Abstract 13263: Utilization of Proteomic Surrogates for Early Detection of Unexpected Drug Benefits

Introduction: Detection of benefits and adverse effects of therapies in early clinical trial phases could improve the safety, efficiency, and cost of clinical trials. For example, while SGLT2i and GLP-1 RA drugs are recognized success stories, earlier identification of their benefits beyond improved diabetic control may have had the potential to save loss of patients’ lives and years of sales.

Hypothesis: Using the EXSCEL and SUGAR-DM-HF trials as examples to study GLP1-RA and SGLT2i responses, we hypothesized that previously validated proteomic surrogates of cardiovascular (CV) events, and kidney health could have enabled detection of these unexpected drug benefits earlier in development in a smaller number of participants over a shorter follow-up period.

Methods: CV risk and kidney prognosis SomaSignal tests (each derived from ~5000 plasma proteins measurements using SomaScan® assay) were applied to paired plasma samples at baseline and 9-months (SUGAR-DM-HF) or 1-year (EXSCEL) in intervention (EXSCEL n=1840; SUGAR-DM-HF n=45) and control (EXSCEL n=1833; SUGAR-DM-HF n=52) participants. Power calculations were performed to determine the minimum number of samples needed to detect a significant change within the treatment period with alpha = 0.05, 80% power using a t-test comparing two-sample means.

Results: We demonstrated that the cardiovascular benefits of exenatide were detectable with a proteomic surrogate within 1-year (p=0.002), with power analysis indicating a significant 1-year change is observable with group sizes of n=1368 compared with >7000 participants for up to 6.8 years follow-up. Additionally, kidney protection (p=0.037) and CV protection (p=0.06) impacts of empagliflozin within 36 weeks were detectable using proteomic surrogates in small sample sizes (n ~ 50) compared to published outcomes studies requiring thousands of participants followed for >2 years.

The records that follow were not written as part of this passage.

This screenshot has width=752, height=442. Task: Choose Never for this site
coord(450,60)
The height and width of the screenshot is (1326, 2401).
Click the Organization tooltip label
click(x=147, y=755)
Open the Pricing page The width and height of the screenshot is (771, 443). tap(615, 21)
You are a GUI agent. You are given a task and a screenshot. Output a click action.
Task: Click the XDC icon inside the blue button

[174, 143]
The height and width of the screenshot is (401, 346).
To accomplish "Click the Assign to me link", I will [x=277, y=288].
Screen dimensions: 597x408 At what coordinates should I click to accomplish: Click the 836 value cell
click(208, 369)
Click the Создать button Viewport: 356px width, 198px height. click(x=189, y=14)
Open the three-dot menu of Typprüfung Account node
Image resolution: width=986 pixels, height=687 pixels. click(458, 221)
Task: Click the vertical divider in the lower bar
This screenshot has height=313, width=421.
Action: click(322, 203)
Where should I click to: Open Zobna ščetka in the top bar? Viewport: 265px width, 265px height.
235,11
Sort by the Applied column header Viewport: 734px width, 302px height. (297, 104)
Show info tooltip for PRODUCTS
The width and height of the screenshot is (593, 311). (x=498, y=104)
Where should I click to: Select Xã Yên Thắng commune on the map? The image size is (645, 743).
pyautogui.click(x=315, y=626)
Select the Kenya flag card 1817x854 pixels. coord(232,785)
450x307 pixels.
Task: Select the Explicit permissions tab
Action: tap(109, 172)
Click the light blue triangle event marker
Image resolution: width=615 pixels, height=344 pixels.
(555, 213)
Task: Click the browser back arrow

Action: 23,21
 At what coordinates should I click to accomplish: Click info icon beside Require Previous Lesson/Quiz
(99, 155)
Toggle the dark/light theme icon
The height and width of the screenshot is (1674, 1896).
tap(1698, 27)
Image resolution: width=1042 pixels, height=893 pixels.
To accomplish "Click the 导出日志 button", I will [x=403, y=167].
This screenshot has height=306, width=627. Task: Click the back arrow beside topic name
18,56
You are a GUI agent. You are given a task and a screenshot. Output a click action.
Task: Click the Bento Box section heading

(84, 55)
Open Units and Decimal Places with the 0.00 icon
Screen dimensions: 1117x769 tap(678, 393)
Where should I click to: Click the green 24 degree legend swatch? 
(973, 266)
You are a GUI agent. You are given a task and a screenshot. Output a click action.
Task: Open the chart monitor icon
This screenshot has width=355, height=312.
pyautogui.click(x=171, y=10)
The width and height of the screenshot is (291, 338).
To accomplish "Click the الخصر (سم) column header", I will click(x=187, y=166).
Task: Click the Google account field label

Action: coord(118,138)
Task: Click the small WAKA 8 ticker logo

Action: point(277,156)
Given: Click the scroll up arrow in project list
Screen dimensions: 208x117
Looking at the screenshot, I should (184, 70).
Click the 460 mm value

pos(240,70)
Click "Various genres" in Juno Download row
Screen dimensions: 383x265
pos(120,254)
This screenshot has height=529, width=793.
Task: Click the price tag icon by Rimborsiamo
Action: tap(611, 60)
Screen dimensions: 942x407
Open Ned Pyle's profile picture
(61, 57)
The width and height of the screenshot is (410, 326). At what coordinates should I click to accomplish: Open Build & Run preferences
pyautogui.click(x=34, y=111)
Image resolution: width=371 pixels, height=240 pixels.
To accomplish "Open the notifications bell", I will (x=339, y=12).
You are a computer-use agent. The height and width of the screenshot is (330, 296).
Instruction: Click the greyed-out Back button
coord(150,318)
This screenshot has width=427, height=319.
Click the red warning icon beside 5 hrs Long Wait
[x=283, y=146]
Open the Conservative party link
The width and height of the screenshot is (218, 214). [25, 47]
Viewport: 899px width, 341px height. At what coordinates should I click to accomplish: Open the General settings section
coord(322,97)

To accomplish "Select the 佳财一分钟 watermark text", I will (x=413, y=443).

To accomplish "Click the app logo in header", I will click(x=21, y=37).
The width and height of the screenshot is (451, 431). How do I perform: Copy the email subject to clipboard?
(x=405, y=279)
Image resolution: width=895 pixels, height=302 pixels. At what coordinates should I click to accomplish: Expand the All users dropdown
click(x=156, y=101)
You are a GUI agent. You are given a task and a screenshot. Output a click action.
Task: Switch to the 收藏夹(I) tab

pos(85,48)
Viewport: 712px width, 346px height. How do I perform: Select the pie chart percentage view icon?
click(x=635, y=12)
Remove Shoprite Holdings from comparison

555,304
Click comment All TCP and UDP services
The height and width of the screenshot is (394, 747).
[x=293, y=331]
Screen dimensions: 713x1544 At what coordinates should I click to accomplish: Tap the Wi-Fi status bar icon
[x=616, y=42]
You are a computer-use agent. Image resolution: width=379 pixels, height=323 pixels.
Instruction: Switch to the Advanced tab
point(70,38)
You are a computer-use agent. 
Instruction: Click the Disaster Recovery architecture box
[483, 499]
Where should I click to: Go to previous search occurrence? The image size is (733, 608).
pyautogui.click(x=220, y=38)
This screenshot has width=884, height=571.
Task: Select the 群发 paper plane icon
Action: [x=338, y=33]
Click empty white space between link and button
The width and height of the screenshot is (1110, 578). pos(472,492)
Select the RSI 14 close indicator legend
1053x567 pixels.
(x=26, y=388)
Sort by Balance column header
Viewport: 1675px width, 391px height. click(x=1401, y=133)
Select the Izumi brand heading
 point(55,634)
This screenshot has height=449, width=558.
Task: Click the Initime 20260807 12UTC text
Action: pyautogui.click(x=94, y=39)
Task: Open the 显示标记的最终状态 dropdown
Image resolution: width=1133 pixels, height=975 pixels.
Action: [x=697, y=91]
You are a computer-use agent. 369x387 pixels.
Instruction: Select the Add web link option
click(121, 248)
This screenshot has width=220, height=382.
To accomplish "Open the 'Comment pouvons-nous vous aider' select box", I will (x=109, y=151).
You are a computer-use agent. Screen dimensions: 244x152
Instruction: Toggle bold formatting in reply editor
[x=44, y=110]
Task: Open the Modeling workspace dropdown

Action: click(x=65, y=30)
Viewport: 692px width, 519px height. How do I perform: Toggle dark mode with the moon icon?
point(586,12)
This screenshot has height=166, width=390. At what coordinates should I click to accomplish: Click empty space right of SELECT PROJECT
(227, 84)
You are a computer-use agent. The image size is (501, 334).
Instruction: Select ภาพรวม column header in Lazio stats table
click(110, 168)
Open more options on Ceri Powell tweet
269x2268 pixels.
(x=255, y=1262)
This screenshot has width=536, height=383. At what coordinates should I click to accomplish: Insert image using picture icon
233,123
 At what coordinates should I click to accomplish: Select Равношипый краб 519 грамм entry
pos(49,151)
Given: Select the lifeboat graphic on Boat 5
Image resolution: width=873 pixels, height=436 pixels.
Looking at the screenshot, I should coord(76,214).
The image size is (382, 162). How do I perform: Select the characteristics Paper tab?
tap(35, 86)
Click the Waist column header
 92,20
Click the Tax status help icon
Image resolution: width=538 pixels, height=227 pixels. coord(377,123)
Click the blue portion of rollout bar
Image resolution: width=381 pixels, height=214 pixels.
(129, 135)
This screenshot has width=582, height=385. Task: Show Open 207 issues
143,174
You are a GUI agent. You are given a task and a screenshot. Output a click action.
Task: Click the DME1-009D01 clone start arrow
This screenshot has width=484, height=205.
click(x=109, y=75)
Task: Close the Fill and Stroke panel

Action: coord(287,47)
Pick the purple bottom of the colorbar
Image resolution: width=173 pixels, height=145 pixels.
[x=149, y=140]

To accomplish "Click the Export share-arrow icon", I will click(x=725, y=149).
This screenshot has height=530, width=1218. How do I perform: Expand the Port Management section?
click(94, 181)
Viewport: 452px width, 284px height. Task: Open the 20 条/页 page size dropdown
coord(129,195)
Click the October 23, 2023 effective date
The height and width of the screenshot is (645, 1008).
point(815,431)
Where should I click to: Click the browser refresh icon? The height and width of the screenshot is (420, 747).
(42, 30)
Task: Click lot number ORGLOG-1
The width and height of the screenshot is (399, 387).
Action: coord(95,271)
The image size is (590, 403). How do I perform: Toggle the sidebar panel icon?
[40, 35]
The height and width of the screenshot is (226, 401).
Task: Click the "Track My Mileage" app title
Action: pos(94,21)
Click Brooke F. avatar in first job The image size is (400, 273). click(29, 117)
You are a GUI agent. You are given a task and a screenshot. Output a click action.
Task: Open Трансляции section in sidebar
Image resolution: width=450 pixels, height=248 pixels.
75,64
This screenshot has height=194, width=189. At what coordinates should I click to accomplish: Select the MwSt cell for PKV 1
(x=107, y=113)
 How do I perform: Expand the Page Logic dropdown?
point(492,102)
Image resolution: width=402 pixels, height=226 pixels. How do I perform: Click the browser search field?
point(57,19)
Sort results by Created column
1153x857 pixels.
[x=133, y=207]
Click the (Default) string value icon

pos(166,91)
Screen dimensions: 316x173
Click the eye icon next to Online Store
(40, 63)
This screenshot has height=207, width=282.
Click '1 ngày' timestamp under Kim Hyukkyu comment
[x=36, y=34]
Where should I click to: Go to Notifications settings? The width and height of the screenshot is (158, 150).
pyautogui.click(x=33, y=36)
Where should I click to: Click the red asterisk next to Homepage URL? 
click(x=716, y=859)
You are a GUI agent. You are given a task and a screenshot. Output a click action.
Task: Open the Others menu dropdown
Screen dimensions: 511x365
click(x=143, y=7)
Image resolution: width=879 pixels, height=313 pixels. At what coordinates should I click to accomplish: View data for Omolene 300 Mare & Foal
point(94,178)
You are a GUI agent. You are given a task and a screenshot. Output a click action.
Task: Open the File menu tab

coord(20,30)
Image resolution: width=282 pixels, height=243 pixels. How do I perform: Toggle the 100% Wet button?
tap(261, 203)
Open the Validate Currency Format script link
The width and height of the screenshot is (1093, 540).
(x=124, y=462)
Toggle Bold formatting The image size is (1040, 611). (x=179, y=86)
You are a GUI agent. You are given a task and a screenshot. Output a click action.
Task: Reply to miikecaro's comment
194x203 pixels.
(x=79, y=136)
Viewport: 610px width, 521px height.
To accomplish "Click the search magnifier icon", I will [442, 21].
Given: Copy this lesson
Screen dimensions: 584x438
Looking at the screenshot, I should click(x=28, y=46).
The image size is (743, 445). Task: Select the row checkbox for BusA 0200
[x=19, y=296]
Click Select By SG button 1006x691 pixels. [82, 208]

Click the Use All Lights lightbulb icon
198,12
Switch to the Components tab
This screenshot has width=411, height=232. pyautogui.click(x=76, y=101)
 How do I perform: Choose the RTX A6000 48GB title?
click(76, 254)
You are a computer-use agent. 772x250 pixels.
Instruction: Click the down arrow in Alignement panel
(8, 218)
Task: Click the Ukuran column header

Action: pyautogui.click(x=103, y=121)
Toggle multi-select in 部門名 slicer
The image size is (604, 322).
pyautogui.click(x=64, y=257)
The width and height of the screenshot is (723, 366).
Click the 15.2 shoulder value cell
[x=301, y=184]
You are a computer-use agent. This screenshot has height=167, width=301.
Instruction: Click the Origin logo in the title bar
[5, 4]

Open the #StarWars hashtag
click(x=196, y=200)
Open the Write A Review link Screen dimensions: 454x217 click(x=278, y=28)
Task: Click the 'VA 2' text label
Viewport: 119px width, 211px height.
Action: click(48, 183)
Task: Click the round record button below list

Conclusions: SomaSignal tests were able to predict cardiometabolic benefits of GLP-1 RA and SGLT2i drugs within a significantly shortened interval and fewer participants than in the outcome trials. Proteomics may provide a powerful tool for improving the efficacy, and cost of drug development by predicting effects of novel therapeutics in smaller, shorter studies.